Ringo awoke with a soft cry, sitting up in bed, sweat cooling on his skin where the furs had slid off his chest. He blinked, shaking his head of the sight and sounds. Quietly, he slipped out of bed, walking over to the slit window that looked down into the Coldridge Valley from his home in one of the cliff towers built into the mountainside.
There was a soft noise from the bed.
“What is it? Is it the bear?” Beli asked from bed, voice soft and groggy with sleep.
Ringo glanced at the black and white bear cub in his basket, twitching with baby bear dreams. The cub had arrived a week ago, with a note saying “In memory of your mother and father.” Even the Explorer’s Guild had never seen such a bear, nor could they identify the strange symbol that had signed the note.

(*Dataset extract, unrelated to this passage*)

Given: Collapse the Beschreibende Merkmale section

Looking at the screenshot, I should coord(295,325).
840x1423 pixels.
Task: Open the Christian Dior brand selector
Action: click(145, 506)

“Nay, the bear is fine. I just had a bad dream.” He pressed himself against the thick glass of the window, cold on his skin, sweat making warm streaks against the cool glass.
Beli grunted, concerned but too sleepy to stay awake, sinking back into the mounds of furs in the dim light peeping through the slit.
Ringo searched the snowfield beyond the window. The snow was clear, only a few swirls of ice crystals blown off a nearby bluff moving in the stillness of the hour. He closed his eyes and could see the field again, lit by green streaks of fire raining down from the sky, trees shaking free of ice and snow from the impacts, birds and animals racing away in fear from the roar of the infernals climbing from the craters. It was the same dream he’d been having for weeks now.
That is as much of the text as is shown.